Some thoughts on Toyota's "ambush" ex parte application

An ambush.

Somewhere in the filings opposing Toyota's ex-parte application to compel Barr, the word "ambush" appeared to describe what Toyota had done.

Toyota did the same thing to me as they did to Michael Barr, basically. First there were vast demands for documents, then they ran to court to apply for an OSC when they did not get exactly what they wanted.

I have a very queasy feeling of being abused by arrogant people who, for the sake of their client's defense, purportedly, do not recognize me as a human and as a citizen with equal rights under the law. Mr. Barr and I have rights. We have more rights than does this corporate "person," this fictitious entity named Toyota.

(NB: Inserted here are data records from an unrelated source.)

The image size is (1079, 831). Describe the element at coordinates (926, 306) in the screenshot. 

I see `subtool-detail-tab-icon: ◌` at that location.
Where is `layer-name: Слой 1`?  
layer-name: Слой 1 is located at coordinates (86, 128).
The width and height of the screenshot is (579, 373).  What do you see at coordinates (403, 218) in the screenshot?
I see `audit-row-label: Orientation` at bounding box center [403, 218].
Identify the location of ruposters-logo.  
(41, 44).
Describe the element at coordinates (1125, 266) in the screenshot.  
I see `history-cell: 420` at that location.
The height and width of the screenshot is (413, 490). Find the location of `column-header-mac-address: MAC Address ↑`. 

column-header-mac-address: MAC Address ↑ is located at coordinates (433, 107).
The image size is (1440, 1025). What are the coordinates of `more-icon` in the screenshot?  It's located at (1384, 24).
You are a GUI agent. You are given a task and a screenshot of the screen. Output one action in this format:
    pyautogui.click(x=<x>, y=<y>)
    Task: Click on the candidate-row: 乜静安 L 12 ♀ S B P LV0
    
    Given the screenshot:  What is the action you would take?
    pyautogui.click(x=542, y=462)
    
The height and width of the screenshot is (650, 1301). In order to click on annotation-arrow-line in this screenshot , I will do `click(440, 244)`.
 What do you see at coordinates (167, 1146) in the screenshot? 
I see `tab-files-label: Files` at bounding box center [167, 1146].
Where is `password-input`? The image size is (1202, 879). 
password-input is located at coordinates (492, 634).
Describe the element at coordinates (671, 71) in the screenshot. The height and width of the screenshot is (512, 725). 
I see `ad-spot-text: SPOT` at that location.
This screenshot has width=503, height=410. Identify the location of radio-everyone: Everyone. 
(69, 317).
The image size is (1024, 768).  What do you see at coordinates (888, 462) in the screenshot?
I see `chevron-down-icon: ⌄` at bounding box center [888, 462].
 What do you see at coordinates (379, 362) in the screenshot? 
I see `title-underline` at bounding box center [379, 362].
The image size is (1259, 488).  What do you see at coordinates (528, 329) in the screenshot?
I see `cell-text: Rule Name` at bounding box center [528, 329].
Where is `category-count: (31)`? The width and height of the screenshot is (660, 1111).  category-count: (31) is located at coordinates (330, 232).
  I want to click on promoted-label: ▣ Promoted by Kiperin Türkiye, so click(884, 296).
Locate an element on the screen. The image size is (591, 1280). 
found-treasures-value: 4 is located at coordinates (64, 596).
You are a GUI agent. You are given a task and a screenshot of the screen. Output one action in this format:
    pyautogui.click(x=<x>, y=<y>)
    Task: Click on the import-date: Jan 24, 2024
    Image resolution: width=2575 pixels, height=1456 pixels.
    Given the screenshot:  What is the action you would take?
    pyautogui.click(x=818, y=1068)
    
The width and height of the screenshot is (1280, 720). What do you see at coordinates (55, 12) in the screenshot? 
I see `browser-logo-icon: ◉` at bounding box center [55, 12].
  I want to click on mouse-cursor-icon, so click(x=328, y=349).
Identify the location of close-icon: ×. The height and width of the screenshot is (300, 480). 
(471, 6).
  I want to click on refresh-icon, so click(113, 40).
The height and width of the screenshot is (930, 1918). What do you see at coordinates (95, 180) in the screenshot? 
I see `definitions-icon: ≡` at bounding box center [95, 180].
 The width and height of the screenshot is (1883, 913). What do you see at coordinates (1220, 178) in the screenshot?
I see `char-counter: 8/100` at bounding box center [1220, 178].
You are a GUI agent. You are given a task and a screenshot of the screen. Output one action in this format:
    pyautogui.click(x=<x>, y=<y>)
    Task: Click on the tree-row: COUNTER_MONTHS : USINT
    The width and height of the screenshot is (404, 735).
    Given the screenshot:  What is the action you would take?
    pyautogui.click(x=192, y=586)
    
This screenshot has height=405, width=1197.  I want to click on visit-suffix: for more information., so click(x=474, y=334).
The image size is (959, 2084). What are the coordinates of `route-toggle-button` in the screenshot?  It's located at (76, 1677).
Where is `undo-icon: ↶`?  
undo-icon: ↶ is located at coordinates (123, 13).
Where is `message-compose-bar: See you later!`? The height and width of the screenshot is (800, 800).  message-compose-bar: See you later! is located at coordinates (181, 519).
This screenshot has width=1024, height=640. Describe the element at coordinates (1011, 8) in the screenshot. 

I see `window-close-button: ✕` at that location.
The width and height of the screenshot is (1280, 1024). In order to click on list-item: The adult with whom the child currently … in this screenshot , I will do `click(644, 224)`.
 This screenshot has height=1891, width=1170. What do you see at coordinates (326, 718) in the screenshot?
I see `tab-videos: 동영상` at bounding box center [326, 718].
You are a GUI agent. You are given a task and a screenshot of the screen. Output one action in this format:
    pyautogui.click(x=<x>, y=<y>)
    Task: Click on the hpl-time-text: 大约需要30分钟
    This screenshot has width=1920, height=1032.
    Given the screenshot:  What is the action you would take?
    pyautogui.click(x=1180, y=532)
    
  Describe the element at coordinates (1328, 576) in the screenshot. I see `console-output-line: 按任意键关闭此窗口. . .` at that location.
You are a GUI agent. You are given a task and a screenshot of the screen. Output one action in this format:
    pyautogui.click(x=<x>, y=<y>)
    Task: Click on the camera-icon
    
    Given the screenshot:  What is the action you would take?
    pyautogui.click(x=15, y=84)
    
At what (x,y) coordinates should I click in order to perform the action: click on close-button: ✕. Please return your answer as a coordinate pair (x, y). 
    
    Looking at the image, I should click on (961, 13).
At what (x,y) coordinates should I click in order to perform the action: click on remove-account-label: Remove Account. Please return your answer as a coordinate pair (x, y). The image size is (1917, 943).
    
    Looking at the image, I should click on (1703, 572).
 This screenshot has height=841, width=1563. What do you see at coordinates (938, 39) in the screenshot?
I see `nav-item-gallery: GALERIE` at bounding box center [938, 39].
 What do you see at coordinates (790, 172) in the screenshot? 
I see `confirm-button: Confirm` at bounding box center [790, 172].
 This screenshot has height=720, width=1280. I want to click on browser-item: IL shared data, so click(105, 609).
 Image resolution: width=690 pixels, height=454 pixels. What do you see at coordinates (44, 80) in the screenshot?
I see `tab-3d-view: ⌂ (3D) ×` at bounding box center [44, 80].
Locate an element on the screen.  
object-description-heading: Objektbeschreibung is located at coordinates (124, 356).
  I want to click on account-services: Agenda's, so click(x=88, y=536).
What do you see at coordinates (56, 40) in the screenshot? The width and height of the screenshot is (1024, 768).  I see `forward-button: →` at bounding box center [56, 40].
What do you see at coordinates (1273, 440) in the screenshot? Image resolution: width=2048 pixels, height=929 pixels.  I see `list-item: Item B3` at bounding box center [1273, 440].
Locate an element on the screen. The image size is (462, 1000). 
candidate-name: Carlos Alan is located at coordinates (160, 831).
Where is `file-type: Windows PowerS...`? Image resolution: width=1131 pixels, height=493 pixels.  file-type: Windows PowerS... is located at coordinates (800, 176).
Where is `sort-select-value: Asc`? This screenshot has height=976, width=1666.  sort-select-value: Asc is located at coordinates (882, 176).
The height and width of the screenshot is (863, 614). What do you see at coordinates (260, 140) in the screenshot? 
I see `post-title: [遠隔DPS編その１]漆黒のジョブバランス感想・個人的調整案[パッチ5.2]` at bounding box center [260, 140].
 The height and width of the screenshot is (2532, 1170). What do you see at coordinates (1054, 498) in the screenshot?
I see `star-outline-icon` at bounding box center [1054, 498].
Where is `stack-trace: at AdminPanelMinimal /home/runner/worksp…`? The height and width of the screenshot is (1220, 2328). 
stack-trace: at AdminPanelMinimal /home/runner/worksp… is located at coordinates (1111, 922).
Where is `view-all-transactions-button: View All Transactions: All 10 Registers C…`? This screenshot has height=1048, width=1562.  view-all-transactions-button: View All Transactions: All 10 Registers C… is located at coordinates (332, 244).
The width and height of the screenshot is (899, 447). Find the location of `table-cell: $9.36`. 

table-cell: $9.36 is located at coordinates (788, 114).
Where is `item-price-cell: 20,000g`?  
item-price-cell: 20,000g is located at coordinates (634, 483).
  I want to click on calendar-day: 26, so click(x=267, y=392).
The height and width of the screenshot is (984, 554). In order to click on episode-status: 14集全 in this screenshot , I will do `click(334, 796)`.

From all of their filings, these defense counsel seem to want to treat us as some bugs that their giant client is entitled to simply squash. I feel like they think that I exist only to be trampled on while they do whatever it takes to get what they want from the court, just the very thing so aptly described as "gamesmanship" by Mr. Bucknell with respect to demands on Mr. Barr and also all the involved lawyers.

Of course Toyota's defense counsel must know that all of their demands that go far beyond what the court ordered would cause many a late night of work for me and for all of us opponents, lawyers and all of us.
Very good and dedicated lawyers with vicious opposing counsel seem to recognize that their duties to their clients sometimes will involve working all night. This is new for me. I deeply respect that kind of dedication.

I do not know directly, but I guess that this latest ex parte probably caused at least several people to work all night. What could possibly have caused Toyota's lawyers to want to do that to their opposing counsel? I imagine this is the tip of a large iceberg and that this conduct has been going on for three or four years now.

The conduct of Joel Smith and Lisa Gilford, in particular, reminds me very sharply of the behavior of abusive people, those excessively selfish folk who might be labeled as having various mental health disorders--narcissism, sociopathy, paranoia, even megalomania--I don't necessarily think that these two individuals suffer from such mental disorders, but their conduct in Toyota's defense sure brings these disorders to mind. I am reminded also of once, many years ago, when someone assaulted me with a car. The police could not manage to put together a case with sufficient evidence of intent. And the driver walked free.

Like that, something very wrong is happening here, and so far these people seem to think that they can get away with it. I hope they will soon absorb the message that they must stop.